▸ The problem: Search the listing below for the word "screenshot" and copy each line where it appears.

▸ Supplied records:
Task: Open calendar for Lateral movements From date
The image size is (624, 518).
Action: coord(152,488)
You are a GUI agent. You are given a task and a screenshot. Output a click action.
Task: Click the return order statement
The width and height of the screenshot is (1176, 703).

▸ Expected answer:
You are a GUI agent. You are given a task and a screenshot. Output a click action.
The width and height of the screenshot is (1176, 703).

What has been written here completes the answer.